Eyal Zamir, Generalstabschef der israelischen Streitkräfte (IDF), warnte am vergangenen Donnerstag bei der Kabinettssitzung der Netanyahu-Regierung vor der „Todesfalle“ in Gaza. Experten horchten auf, während Sofahelden sich seitdem beim Gedanken über den Einmarsch der IDF in den Gazastreifen, die Hände reiben.
Militärische Desaster
Vor mehr als zwei Jahrzehnten geriet die US-Operation "Iraqi Freedom" zum Desaster. Weder wurden Anführer der irakischen Aufständischen gefasst, noch konnte eine nachhaltige Stabilität aufgebaut werden. Mit massiver Gewalt hatte die US-Armee damals mehrmals versucht, die Hochburg des sunnitischen Widerstandes im Irak zu bezwingen.
Kurz vor der Operation Phantom Fury im September 2004 hatte der scheidende US-General des US-Marine Corps, James T. Conway, der für den West-Irak zuständig war, das Pentagon und Washington eindringlich davor gewarnt, einen Angriff auf Militante in der instabilen Stadt Falludscha durchzuführen. Seine letzten Worte hierzu: "tut was ihr nicht sein lassen könnt!
Das Ergebnis war: noch mehr Hass und Terror, ein Desaster für die USA und ihren verbündeten Koalitionskräften.
Wird der Gazastreifen für Israel zum Inbegriff eines Krieges wie in Stalingrad, Guernica, Grosnyj oder Falludscha? Eine „Todesfalle“?
Eyal Zamir, Generalstabschef der israelischen Streitkräfte (IDF) erklärte vergangenen Donnerstag bei der sicherheitspolitischen Kabinettssitzung der Netanyahu-Regierung, dass die Idee des Kabinetts, den Gazastreifen vollumfänglich zu besetzen, einer Todesfalle gleichkäme. Er erklärte wütend auf die Blicke der Kabinettsminister hin: „Ich bin nicht bereit, das Leben von Geiseln zu riskieren."

• Bereitgestelltes Material:
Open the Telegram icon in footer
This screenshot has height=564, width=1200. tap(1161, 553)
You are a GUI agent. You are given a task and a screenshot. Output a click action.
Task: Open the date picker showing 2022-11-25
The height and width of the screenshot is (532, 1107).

• Schriftlicher Auftrag: Setze den Text über die Warnung des israelischen Generalstabschefs vor einer „Todesfalle“ in Gaza im Anschluss an seinen letzten Satz fort.

• Endgültige Antwort:
Zamir zeigte sich entschlossen darin, die Position zu vertreten, eine vollständige Besetzung des Gazastreifens abzulehnen. Ihm zufolge „macht es einen großen Unterschied, ob wir 75 Prozent, die wir anstrebten, zu besetzen, da der Großteil der Bevölkerung nicht in dem von der IDF kontrollierten Gebiet lebt. Die Besetzung des gesamten Gebiets hat eine andere Bedeutung als zuvor. Damit befinden sich zwei Millionen Palästinenser in unserem Machtbereich, und das ist eine ganz andere Welt, was die Verantwortung und die Notwendigkeit angeht, dass die Streitkräfte sie verwalten und versorgen müssen.“
Wenn ein Generalstabschef wie Eyal Zamir von einer "Todesfalle" spricht, entspricht das exakt der Vorstellung von James T. Conway, der vor seinem Ausscheiden noch einen moralischen Schuss vor den Bug des Pentagon und Washington abgeben wollte. Damit wollte sich Conway absichern, davor im Nachhinein für die Konsequenzen politisch zur Verantwortung gezogen werden zu können.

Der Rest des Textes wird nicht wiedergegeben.